* _WHAT YOU WILL DO_
Transcribe each entry shown below with no difference from the original.

* _RECORDED DATA_
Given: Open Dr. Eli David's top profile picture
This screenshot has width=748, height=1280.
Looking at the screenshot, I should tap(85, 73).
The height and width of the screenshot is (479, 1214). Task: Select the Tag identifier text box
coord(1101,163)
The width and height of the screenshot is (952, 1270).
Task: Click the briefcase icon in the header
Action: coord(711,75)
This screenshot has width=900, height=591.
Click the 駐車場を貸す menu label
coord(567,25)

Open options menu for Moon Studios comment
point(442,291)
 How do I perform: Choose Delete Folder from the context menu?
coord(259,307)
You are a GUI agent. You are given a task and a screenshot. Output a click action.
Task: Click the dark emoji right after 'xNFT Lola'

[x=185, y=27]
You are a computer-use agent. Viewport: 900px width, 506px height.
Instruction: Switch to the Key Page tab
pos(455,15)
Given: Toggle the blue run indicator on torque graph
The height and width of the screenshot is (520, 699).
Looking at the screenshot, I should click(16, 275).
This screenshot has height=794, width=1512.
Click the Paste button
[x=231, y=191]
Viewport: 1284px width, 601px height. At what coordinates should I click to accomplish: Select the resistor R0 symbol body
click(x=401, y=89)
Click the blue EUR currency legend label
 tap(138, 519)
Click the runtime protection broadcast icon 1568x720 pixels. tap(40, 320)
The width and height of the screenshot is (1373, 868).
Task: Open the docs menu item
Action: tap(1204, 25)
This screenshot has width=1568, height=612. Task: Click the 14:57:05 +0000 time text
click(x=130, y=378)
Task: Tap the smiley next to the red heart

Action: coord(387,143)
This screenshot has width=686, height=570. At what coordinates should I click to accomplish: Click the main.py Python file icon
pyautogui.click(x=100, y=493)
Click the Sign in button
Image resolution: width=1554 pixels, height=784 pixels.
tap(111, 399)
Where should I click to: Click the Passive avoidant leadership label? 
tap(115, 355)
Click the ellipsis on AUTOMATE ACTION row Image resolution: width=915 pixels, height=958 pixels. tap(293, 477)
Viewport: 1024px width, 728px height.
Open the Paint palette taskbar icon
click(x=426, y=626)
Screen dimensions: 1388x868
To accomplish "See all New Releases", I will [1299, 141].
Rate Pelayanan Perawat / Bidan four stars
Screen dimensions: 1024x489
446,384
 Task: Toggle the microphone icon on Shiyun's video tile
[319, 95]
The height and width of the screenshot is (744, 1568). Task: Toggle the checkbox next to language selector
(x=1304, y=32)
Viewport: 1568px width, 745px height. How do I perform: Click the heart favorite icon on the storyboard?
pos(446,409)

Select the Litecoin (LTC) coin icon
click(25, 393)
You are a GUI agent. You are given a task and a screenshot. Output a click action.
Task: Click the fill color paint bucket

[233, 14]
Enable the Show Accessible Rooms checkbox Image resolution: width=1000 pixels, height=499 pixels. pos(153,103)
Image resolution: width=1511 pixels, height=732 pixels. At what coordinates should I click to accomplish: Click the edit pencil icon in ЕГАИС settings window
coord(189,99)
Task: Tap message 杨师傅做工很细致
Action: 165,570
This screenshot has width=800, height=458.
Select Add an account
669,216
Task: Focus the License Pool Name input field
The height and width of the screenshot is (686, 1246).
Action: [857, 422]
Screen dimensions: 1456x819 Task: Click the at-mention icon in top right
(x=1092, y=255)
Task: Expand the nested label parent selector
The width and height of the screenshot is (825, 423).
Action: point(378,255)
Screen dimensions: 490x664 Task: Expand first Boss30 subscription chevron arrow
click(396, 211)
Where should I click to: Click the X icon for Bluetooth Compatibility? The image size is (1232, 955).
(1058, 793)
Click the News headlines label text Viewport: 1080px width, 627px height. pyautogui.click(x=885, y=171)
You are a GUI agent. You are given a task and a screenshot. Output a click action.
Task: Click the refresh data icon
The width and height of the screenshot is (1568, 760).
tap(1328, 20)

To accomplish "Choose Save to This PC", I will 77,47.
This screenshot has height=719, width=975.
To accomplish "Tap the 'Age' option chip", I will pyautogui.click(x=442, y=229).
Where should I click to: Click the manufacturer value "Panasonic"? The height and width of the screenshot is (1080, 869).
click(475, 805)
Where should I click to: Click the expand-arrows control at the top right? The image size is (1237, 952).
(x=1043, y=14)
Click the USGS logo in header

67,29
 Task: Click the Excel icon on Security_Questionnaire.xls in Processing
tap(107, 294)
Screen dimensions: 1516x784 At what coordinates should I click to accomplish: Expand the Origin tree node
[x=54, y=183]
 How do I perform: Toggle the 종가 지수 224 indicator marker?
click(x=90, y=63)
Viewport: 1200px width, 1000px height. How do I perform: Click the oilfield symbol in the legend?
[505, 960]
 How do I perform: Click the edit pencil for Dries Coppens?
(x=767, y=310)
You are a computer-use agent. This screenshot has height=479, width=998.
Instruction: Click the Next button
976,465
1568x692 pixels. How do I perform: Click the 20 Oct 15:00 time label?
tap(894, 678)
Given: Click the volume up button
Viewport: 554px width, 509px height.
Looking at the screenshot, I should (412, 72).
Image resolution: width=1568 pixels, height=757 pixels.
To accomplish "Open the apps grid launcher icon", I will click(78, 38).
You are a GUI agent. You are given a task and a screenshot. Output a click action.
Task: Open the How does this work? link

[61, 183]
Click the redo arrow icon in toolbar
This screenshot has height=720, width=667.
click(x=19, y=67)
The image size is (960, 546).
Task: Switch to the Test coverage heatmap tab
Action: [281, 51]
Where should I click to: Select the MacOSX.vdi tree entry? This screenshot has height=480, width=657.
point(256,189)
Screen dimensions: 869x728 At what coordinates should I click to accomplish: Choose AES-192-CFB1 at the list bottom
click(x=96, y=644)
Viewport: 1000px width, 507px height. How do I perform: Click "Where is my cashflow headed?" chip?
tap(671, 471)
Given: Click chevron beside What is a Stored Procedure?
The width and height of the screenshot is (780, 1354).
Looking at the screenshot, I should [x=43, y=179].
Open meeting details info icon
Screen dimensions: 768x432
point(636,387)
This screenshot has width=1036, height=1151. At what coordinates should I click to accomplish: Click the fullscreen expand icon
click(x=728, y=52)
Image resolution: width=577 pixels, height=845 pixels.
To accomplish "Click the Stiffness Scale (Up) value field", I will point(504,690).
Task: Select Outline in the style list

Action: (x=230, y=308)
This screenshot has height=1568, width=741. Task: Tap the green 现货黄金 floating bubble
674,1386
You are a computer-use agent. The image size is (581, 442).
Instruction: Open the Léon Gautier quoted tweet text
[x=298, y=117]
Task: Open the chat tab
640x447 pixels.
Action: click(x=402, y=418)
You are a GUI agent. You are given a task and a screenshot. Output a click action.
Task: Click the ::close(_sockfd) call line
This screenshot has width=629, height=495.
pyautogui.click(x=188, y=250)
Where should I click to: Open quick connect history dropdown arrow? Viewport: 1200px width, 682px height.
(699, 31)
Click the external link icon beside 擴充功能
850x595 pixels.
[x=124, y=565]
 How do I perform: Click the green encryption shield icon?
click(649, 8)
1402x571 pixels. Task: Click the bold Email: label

* _EXPECTED ANSWER_
Given: Open Dr. Eli David's top profile picture
This screenshot has width=748, height=1280.
Looking at the screenshot, I should tap(85, 73).
The height and width of the screenshot is (479, 1214). Task: Select the Tag identifier text box
coord(1101,163)
The width and height of the screenshot is (952, 1270).
Task: Click the briefcase icon in the header
Action: coord(711,75)
This screenshot has width=900, height=591.
Click the 駐車場を貸す menu label
coord(567,25)

Open options menu for Moon Studios comment
point(442,291)
 How do I perform: Choose Delete Folder from the context menu?
coord(259,307)
You are a GUI agent. You are given a task and a screenshot. Output a click action.
Task: Click the dark emoji right after 'xNFT Lola'

[x=185, y=27]
You are a computer-use agent. Viewport: 900px width, 506px height.
Instruction: Switch to the Key Page tab
pos(455,15)
Given: Toggle the blue run indicator on torque graph
The height and width of the screenshot is (520, 699).
Looking at the screenshot, I should click(16, 275).
This screenshot has height=794, width=1512.
Click the Paste button
[x=231, y=191]
Viewport: 1284px width, 601px height. At what coordinates should I click to accomplish: Select the resistor R0 symbol body
click(x=401, y=89)
Click the blue EUR currency legend label
 tap(138, 519)
Click the runtime protection broadcast icon 1568x720 pixels. tap(40, 320)
The width and height of the screenshot is (1373, 868).
Task: Open the docs menu item
Action: tap(1204, 25)
This screenshot has width=1568, height=612. Task: Click the 14:57:05 +0000 time text
click(x=130, y=378)
Task: Tap the smiley next to the red heart

Action: coord(387,143)
This screenshot has width=686, height=570. At what coordinates should I click to accomplish: Click the main.py Python file icon
pyautogui.click(x=100, y=493)
Click the Sign in button
Image resolution: width=1554 pixels, height=784 pixels.
tap(111, 399)
Where should I click to: Click the Passive avoidant leadership label? 
tap(115, 355)
Click the ellipsis on AUTOMATE ACTION row Image resolution: width=915 pixels, height=958 pixels. tap(293, 477)
Viewport: 1024px width, 728px height.
Open the Paint palette taskbar icon
click(x=426, y=626)
Screen dimensions: 1388x868
To accomplish "See all New Releases", I will [1299, 141].
Rate Pelayanan Perawat / Bidan four stars
Screen dimensions: 1024x489
446,384
 Task: Toggle the microphone icon on Shiyun's video tile
[319, 95]
The height and width of the screenshot is (744, 1568). Task: Toggle the checkbox next to language selector
(x=1304, y=32)
Viewport: 1568px width, 745px height. How do I perform: Click the heart favorite icon on the storyboard?
pos(446,409)

Select the Litecoin (LTC) coin icon
click(25, 393)
You are a GUI agent. You are given a task and a screenshot. Output a click action.
Task: Click the fill color paint bucket

[233, 14]
Enable the Show Accessible Rooms checkbox Image resolution: width=1000 pixels, height=499 pixels. pos(153,103)
Image resolution: width=1511 pixels, height=732 pixels. At what coordinates should I click to accomplish: Click the edit pencil icon in ЕГАИС settings window
coord(189,99)
Task: Tap message 杨师傅做工很细致
Action: 165,570
This screenshot has width=800, height=458.
Select Add an account
669,216
Task: Focus the License Pool Name input field
The height and width of the screenshot is (686, 1246).
Action: [857, 422]
Screen dimensions: 1456x819 Task: Click the at-mention icon in top right
(x=1092, y=255)
Task: Expand the nested label parent selector
The width and height of the screenshot is (825, 423).
Action: point(378,255)
Screen dimensions: 490x664 Task: Expand first Boss30 subscription chevron arrow
click(396, 211)
Where should I click to: Click the X icon for Bluetooth Compatibility? The image size is (1232, 955).
(1058, 793)
Click the News headlines label text Viewport: 1080px width, 627px height. pyautogui.click(x=885, y=171)
You are a GUI agent. You are given a task and a screenshot. Output a click action.
Task: Click the refresh data icon
The width and height of the screenshot is (1568, 760).
tap(1328, 20)

To accomplish "Choose Save to This PC", I will 77,47.
This screenshot has height=719, width=975.
To accomplish "Tap the 'Age' option chip", I will pyautogui.click(x=442, y=229).
Where should I click to: Click the manufacturer value "Panasonic"? The height and width of the screenshot is (1080, 869).
click(475, 805)
Where should I click to: Click the expand-arrows control at the top right? The image size is (1237, 952).
(x=1043, y=14)
Click the USGS logo in header

67,29
 Task: Click the Excel icon on Security_Questionnaire.xls in Processing
tap(107, 294)
Screen dimensions: 1516x784 At what coordinates should I click to accomplish: Expand the Origin tree node
[x=54, y=183]
 How do I perform: Toggle the 종가 지수 224 indicator marker?
click(x=90, y=63)
Viewport: 1200px width, 1000px height. How do I perform: Click the oilfield symbol in the legend?
[505, 960]
 How do I perform: Click the edit pencil for Dries Coppens?
(x=767, y=310)
You are a computer-use agent. This screenshot has height=479, width=998.
Instruction: Click the Next button
976,465
1568x692 pixels. How do I perform: Click the 20 Oct 15:00 time label?
tap(894, 678)
Given: Click the volume up button
Viewport: 554px width, 509px height.
Looking at the screenshot, I should (412, 72).
Image resolution: width=1568 pixels, height=757 pixels.
To accomplish "Open the apps grid launcher icon", I will click(78, 38).
You are a GUI agent. You are given a task and a screenshot. Output a click action.
Task: Open the How does this work? link

[61, 183]
Click the redo arrow icon in toolbar
This screenshot has height=720, width=667.
click(x=19, y=67)
The image size is (960, 546).
Task: Switch to the Test coverage heatmap tab
Action: [281, 51]
Where should I click to: Select the MacOSX.vdi tree entry? This screenshot has height=480, width=657.
point(256,189)
Screen dimensions: 869x728 At what coordinates should I click to accomplish: Choose AES-192-CFB1 at the list bottom
click(x=96, y=644)
Viewport: 1000px width, 507px height. How do I perform: Click "Where is my cashflow headed?" chip?
tap(671, 471)
Given: Click chevron beside What is a Stored Procedure?
The width and height of the screenshot is (780, 1354).
Looking at the screenshot, I should [x=43, y=179].
Open meeting details info icon
Screen dimensions: 768x432
point(636,387)
This screenshot has width=1036, height=1151. At what coordinates should I click to accomplish: Click the fullscreen expand icon
click(x=728, y=52)
Image resolution: width=577 pixels, height=845 pixels.
To accomplish "Click the Stiffness Scale (Up) value field", I will point(504,690).
Task: Select Outline in the style list

Action: (x=230, y=308)
This screenshot has height=1568, width=741. Task: Tap the green 现货黄金 floating bubble
674,1386
You are a computer-use agent. The image size is (581, 442).
Instruction: Open the Léon Gautier quoted tweet text
[x=298, y=117]
Task: Open the chat tab
640x447 pixels.
Action: click(x=402, y=418)
You are a GUI agent. You are given a task and a screenshot. Output a click action.
Task: Click the ::close(_sockfd) call line
This screenshot has width=629, height=495.
pyautogui.click(x=188, y=250)
Where should I click to: Open quick connect history dropdown arrow? Viewport: 1200px width, 682px height.
(699, 31)
Click the external link icon beside 擴充功能
850x595 pixels.
[x=124, y=565]
 How do I perform: Click the green encryption shield icon?
click(649, 8)
1402x571 pixels. Task: Click the bold Email: label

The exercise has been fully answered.